■ 任务要求
请把记录中从含有“At what coordinates”的那一行到记录末尾的各行原样抄写下来，首尾两行都要包括，答案中不要放图片。

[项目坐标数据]
◆ ◆ ◆ ◆ ◆ ◆ ◆

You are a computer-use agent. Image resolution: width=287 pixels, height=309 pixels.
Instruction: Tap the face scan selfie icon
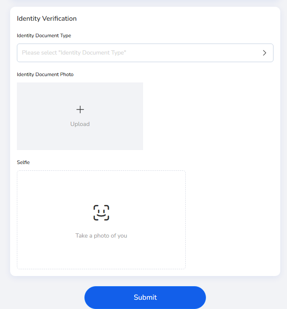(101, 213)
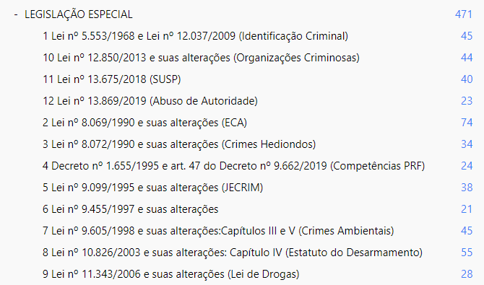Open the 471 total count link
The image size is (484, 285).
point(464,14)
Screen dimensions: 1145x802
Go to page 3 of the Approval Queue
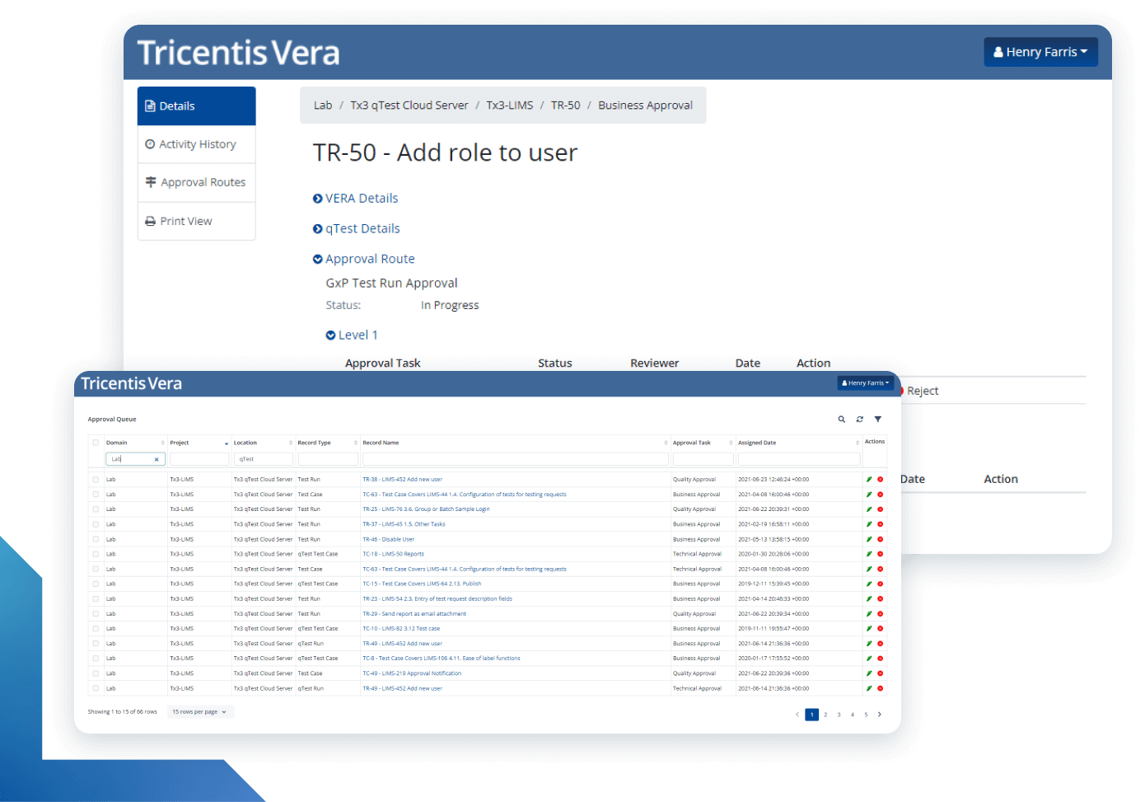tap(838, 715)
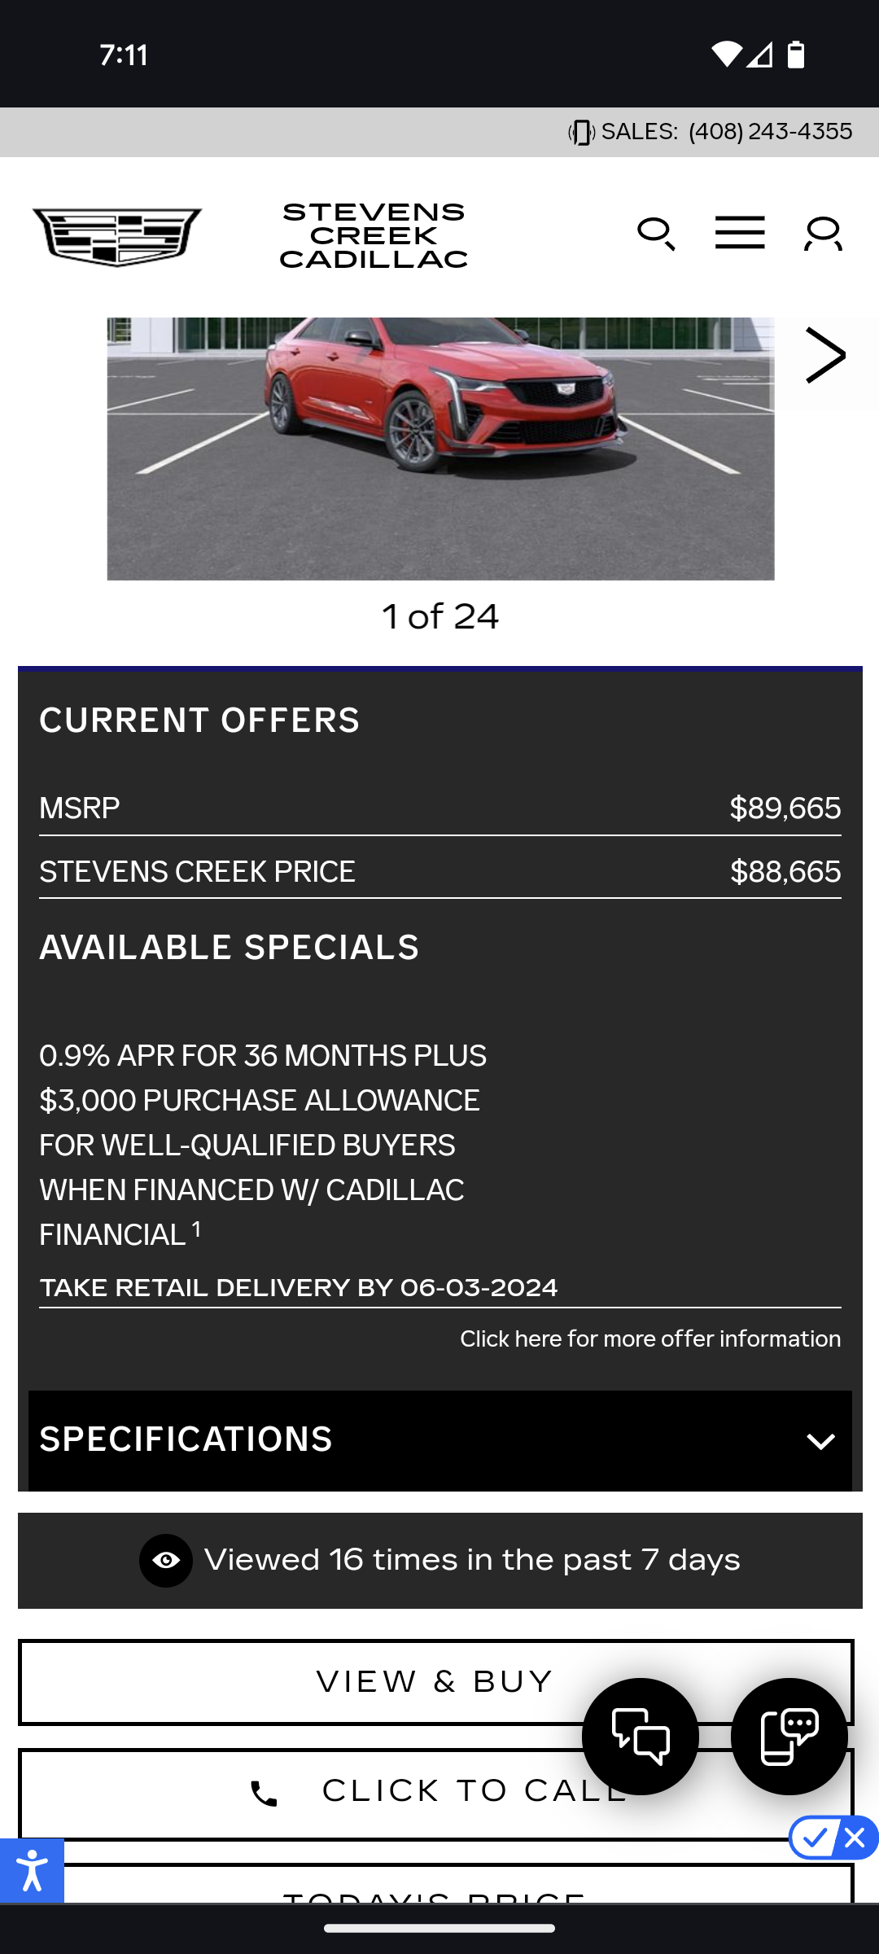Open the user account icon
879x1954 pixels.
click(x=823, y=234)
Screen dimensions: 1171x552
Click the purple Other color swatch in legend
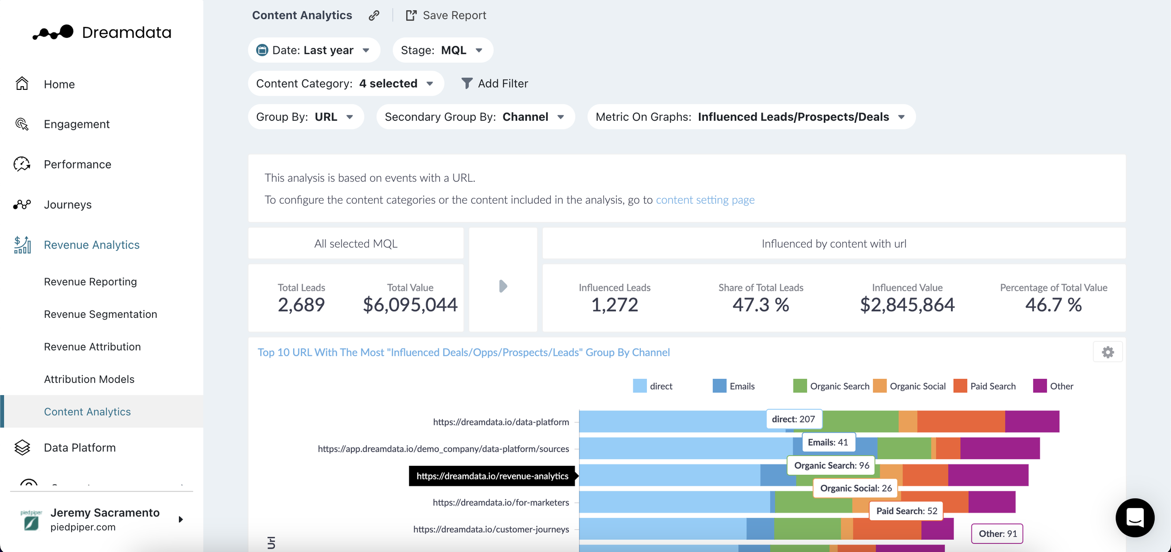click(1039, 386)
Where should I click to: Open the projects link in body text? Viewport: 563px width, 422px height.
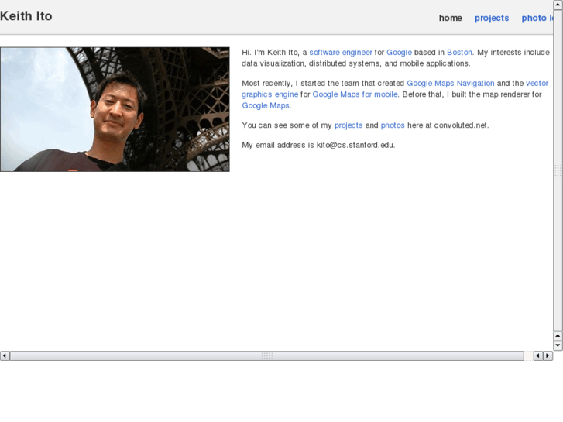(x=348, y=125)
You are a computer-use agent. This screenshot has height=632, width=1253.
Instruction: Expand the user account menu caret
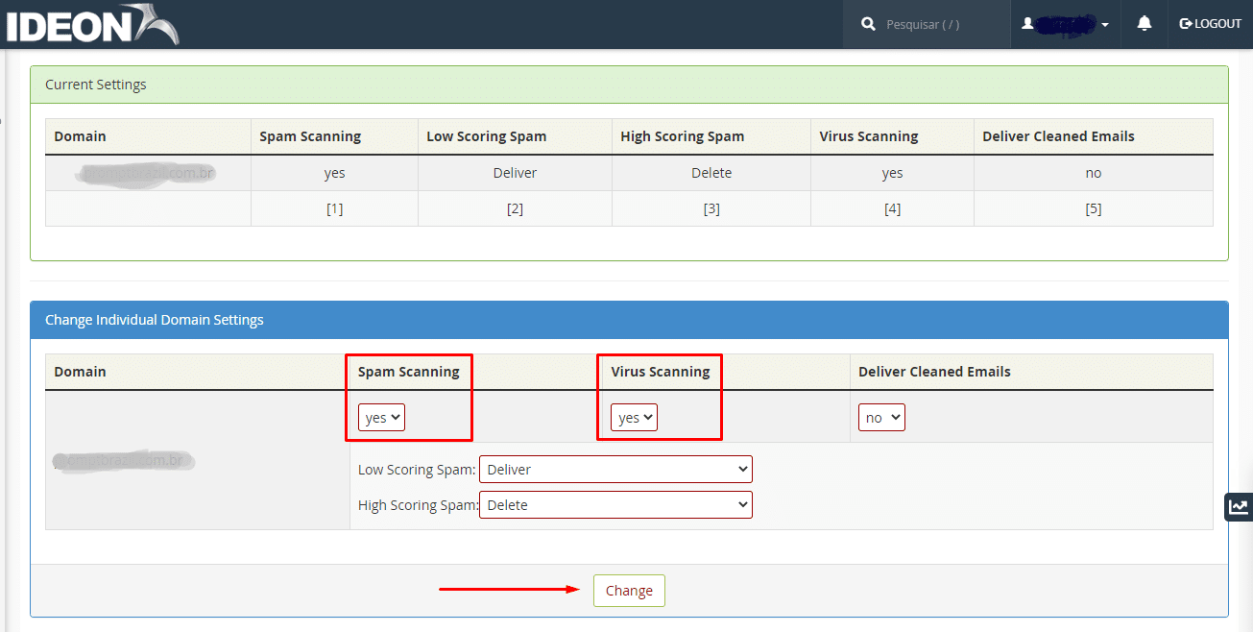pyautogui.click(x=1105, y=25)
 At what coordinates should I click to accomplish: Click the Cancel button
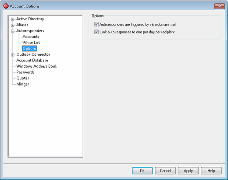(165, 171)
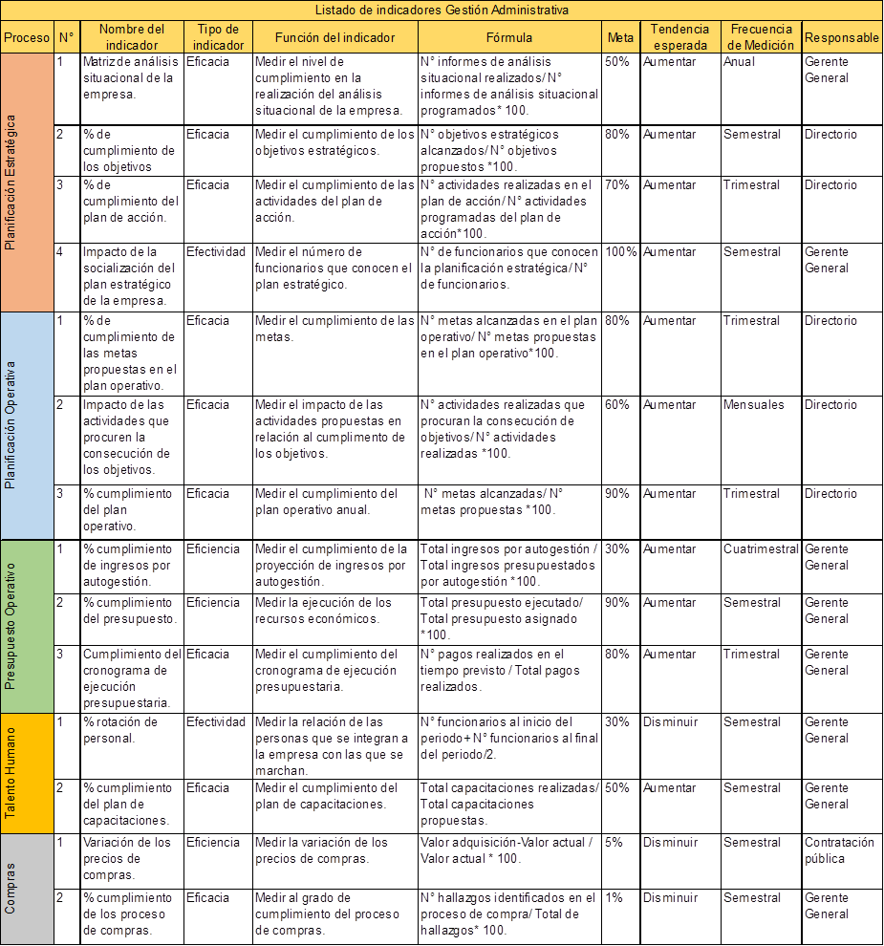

◆ ◆ ◆ ◆ ◆ ◆ ◆

■ 作答
 At what coordinates should I click to accomplish: Click the Cancel button
(165, 171)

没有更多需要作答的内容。